Бенедиктинец, который осмотрел и перевязал раны Вивальди и его слуги, объявил, что они неопасны, чего нельзя было сказать о ранах одного из их противников. Среди братии нашлись такие, кто проявил к пленникам немалое сострадание и добросердечие, остальные же (а они составили большую часть) не решались выказать сочувствие к тем, кому выпало несчастье попасть в поле зрения Святой Палаты, и даже предпочитали сторониться кельи, где они содержались в заточении. Этим ограничениям они, однако, подвергались недолго, ибо, едва восстановив силы, Вивальди и Пауло вынуждены были после краткого отдыха отправиться в дорогу. Обоих поместили в одну карету, но присутствие двух чиновников не позволило им гадать вслух о том, куда увезена Эллена, равно как и о своих собственных дальнейших судьбах. Пауло высказывал подозрения, даже утверждал положительно, что главный их враг — аббатиса Сан-Стефано и что двое кармелитов, подстерегавших их на дороге, были ее приспешниками и они сообщили, куда отправились Вивальди и Эллена.
— Так я и думал, что от аббатисы нам далеко не уйти, — говорил Пауло, — не хотелось только тревожить вас, синьор,
да и бедную госпожу Эллену, вот я и помалкивал. Все эти настоятельницы в хитрости не уступают инквизиторам, а уж власть так любят, что любого, как и те, к дьяволу лучше отправят, лишь бы не отпустить на все четыре стороны.
Вивальди ответил Пауло многозначительным взглядом, в котором читался призыв сдержать неосторожную говорливость, и погрузился в немые горестные раздумья. Служители между тем безмолвствовали, но явственно ловили каждое слово Пауло; он замечал их бдительную настороженность, однако это не заставило его одуматься; презирая своих спутников как шпионов, Пауло недооценивал их по легкомыслию как врагов, а посему не только не воздерживался от суждений, которые чиновники инквизиции могли обратить ему во вред, но, более того, произносил свои крамольные речи с явным вызовом; тем самым он крайне раздражал своих попутчиков, запертых в одной карете с ним и вынужденных выслушивать нелицеприятные речи по поводу учреждения, в рядах коего они себя числили.
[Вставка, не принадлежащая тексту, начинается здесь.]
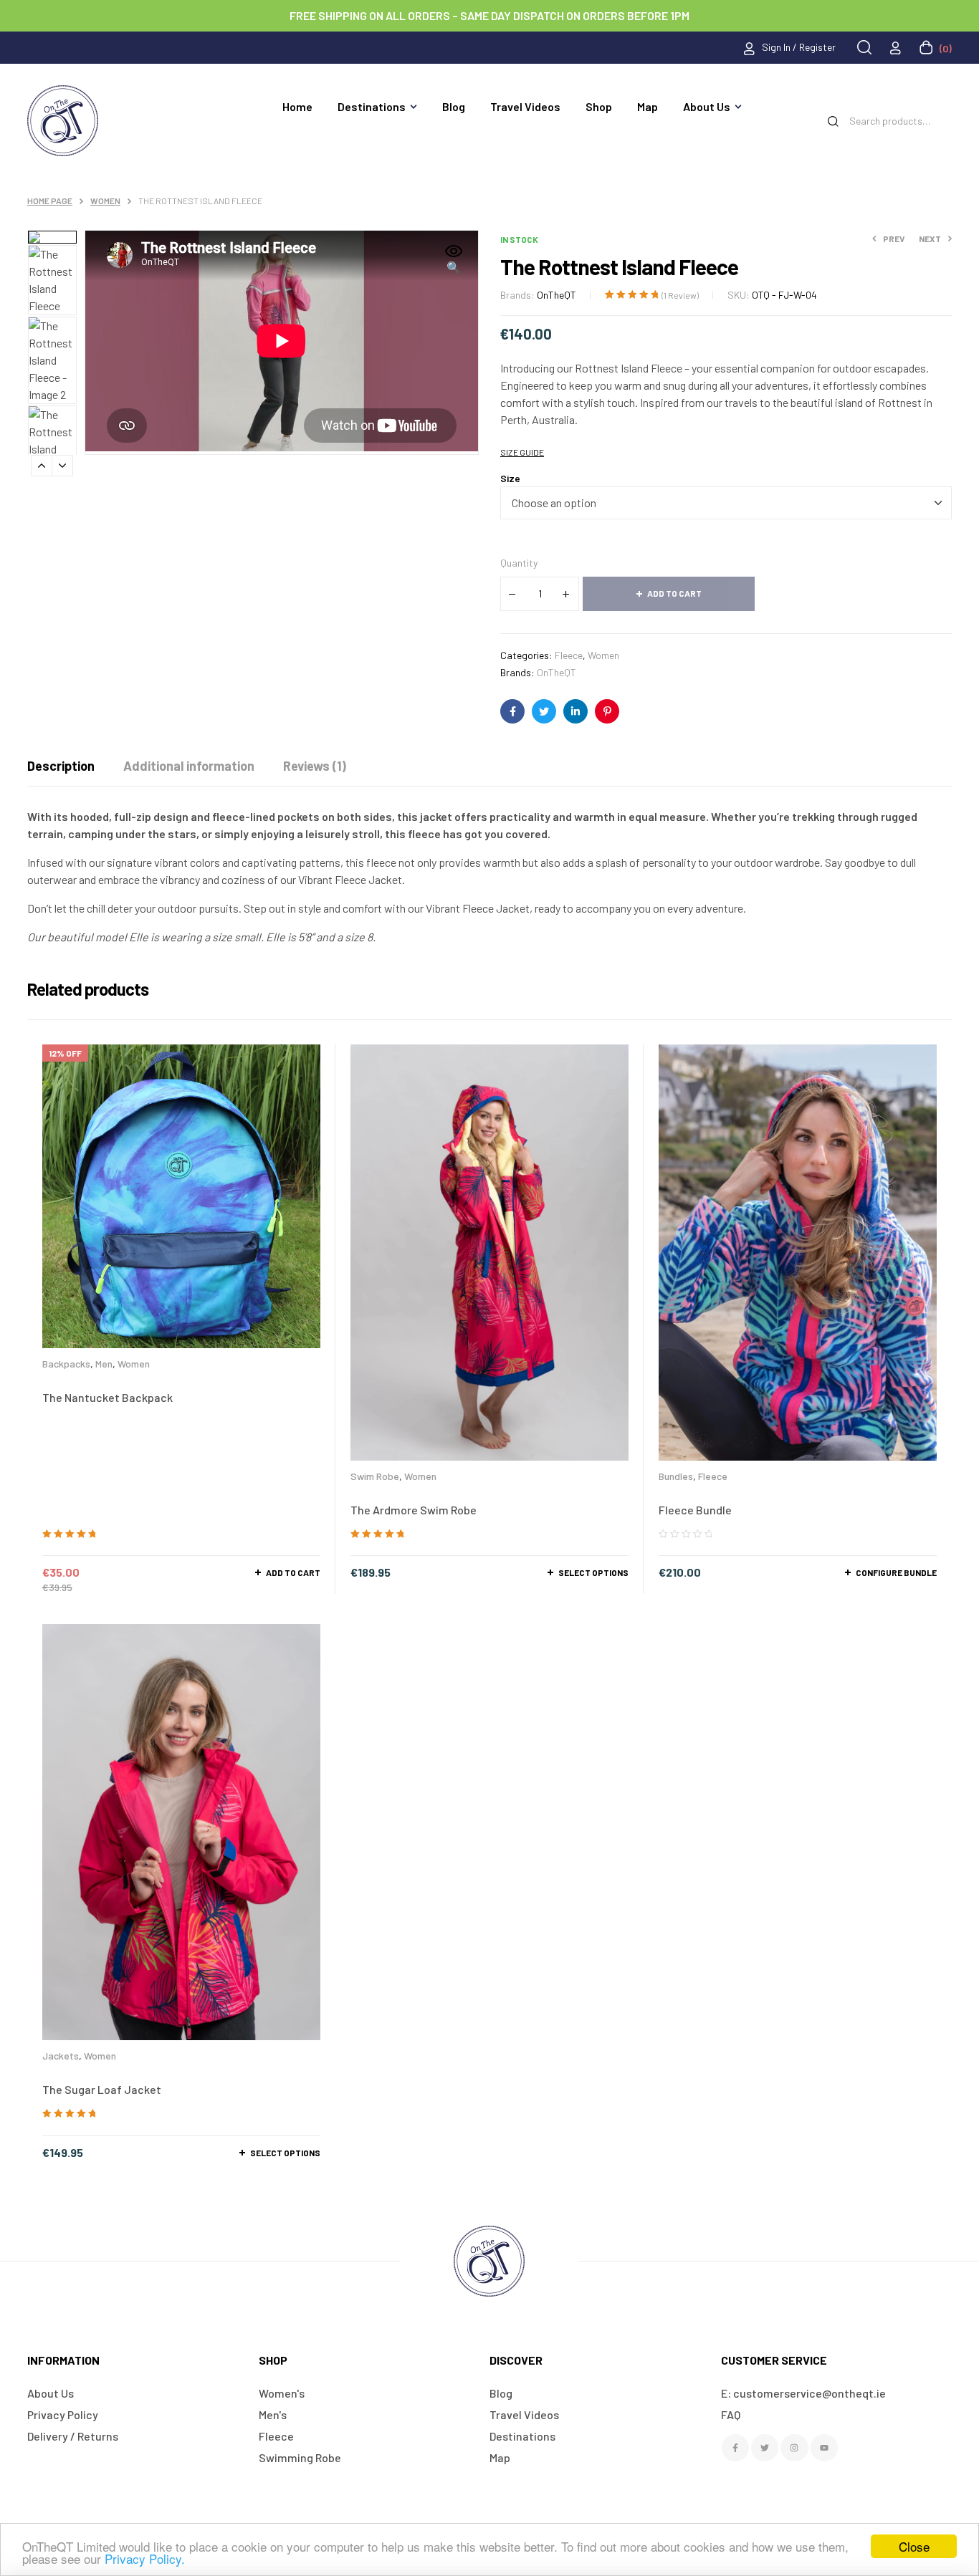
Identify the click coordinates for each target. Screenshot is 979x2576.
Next (62, 465)
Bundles (676, 1476)
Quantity (519, 563)
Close (914, 2546)
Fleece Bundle (695, 1510)
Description (61, 766)
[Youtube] (824, 2447)
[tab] (61, 765)
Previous (41, 465)
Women (105, 201)
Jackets (60, 2055)
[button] (453, 260)
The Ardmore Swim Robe (413, 1510)
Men (104, 1363)
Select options (593, 1572)
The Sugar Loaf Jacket (101, 2089)
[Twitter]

Всякий раз, когда Вивальди, пробужденный от размышлений очередным бесшабашным замечанием, пытался воззвать к благоразумию Пауло, тот предпочитал думать не о том, как спасти себя, а о том, как успокоить свою совесть, и ответствовал таким образом: «Сами виноваты, не я им в компанию навязался, а они мне, так пусть теперь терпят. Я и с их преподобиями инквизиторами, если до них дойдет очередь, церемониться не намерен. Они у меня такого наслушаются, чего им не часто приходится слушать. Пусть-ка позвенят колокольчиками на своих дурацких колпаках, к правде-то у них небось нет привычки».